● Your instructions
Find the line that contains "Viewport: 644px width, 644px"; please output it and each line after it, exactly as shown, up to the end of the entries below, skipping pictures.

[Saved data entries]
======

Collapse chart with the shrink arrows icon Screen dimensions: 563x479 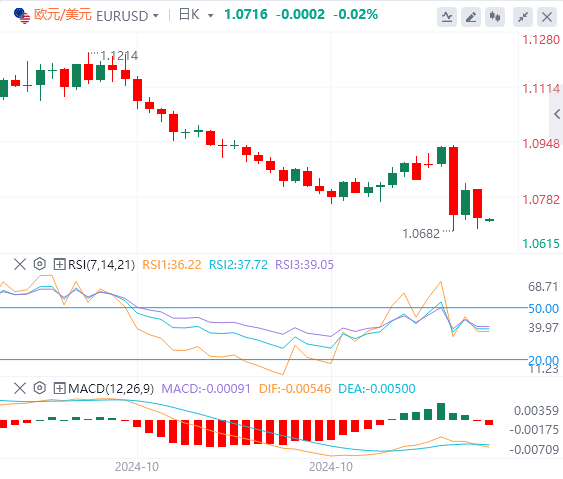point(523,17)
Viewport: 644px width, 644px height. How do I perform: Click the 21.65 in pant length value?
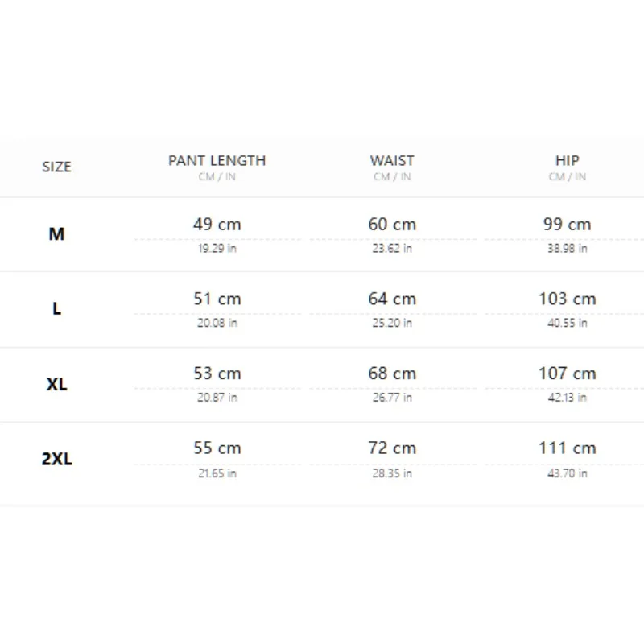pos(217,473)
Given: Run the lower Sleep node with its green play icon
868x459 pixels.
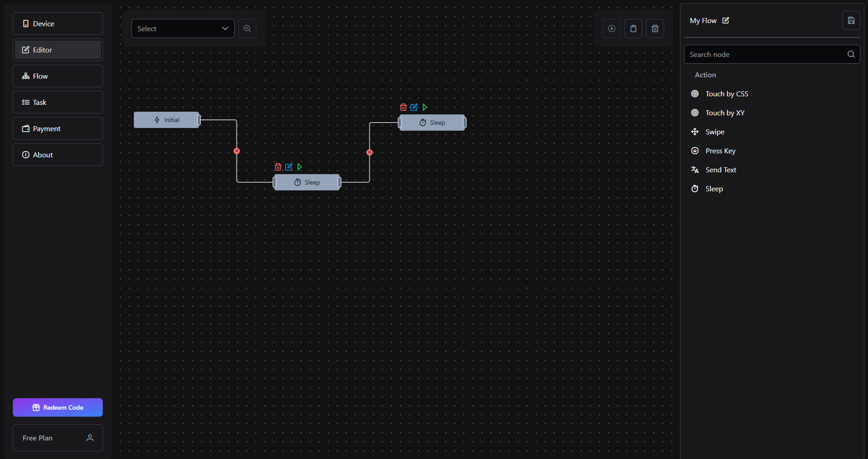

======

● Solution for this problem
Viewport: 644px width, 644px height. How do I perform: Click the 21.65 in pant length value?
pos(217,473)
Given: Run the lower Sleep node with its green play icon
868x459 pixels.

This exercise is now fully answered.